A screenshot of the "Forums" page. There are three categories: "Treatments," "General Questions about Depression," and "General Questions about Bipolar Disorder." Only the first category, "Treatments" has posts.

A screenshot of the “Forums” page. There are three categories: “Treatments,” “General Questions about Depression,” and “General Questions about Bipolar Disorder.” Only the first category, “Treatments” has posts.

I don’t know about other research participants, but I’m not there to ask questions; I’m there to share my experiences. Where is the space for us to share our stories? To discuss how mood disorders – and the associated stigma – impact our lives? To give feedback on our ability to access care and how health professionals treat us? Where is the space for our family members to discuss their experiences of living with and supporting us? What about those of us whose mental health issues don’t fit neatly into “Depression” or “Bipolar Disorder?”

One thing I’ve learned about research is that it’s important to come up with specific questions you want to answer via your research methodology. These researchers have created a space where they can ask us questions directly. They should use it! I can’t know what their questions are, but I can make some suggestions: “What makes a good therapist?” “What treatments have and haven’t worked for you?” “What barriers have you faced to accessing treatment?” “What can health professionals do to better meet your needs?” “What research do you think we should be doing?” Etc.

The words "Keep calm and formulate your research question" in gold against a red background

“Keep calm and formulate your research question” retrieved from the JEPS Bulletin.

Also, I’m annoyed that I had to choose “Male” or “Female” to register for the study. Gender (and physical sex) are so much more varied and complex than that! Trans* people face additional discrimination and erasure that definitely impact our mental health; those of us who are non-binary, fluid, agender, very proud of being trans*, etc. definitely don’t need more of that. Also, trans* people who transition medically may be taking hormones or have other unique medical needs that impact their response to medication and/or other treatments. These are all very important considerations for any health-related study.

Actually, that would be another great research question: “In what ways do systems of privilege and oppression (e.g. racism, sexism, cis- and/or heterosexism, wealth inequality, ableism, etc.) contribute to your mood disorder / symptoms?” I also like, “What community initiatives might help lower the incidence of mood disorders and/or make living with them easier?” Focusing on the medical aspect, “Do you have any medical condition(s) that have influenced the benefit you receive from treatment?” (I could probably do this all day.)

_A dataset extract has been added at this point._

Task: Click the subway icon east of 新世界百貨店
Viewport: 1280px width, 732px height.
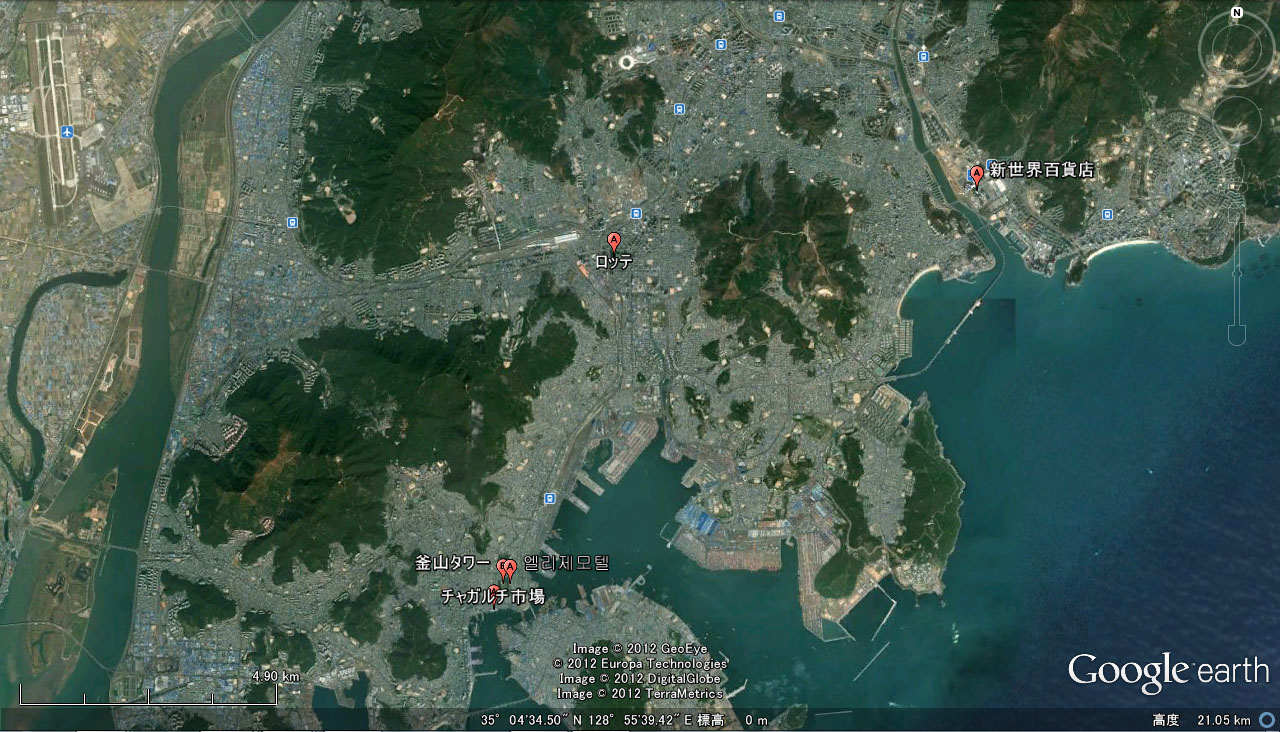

a masculine queer person, frowning and with arms crossed, is excluded from a conversation by other queer people taking place on the other side of a closed door

illustration by Jessica Krcmarik

Anyways, activism. I invite anyone who’s interested to join The Mood Network and light a fire under the researchers’ butts. Contact them directly with whatever feedback you deem appropriate, comment on their blog posts, start new discussions in the forums, send them links to mental health blogs. Spread the word. This is intended to help us, let’s make it our own!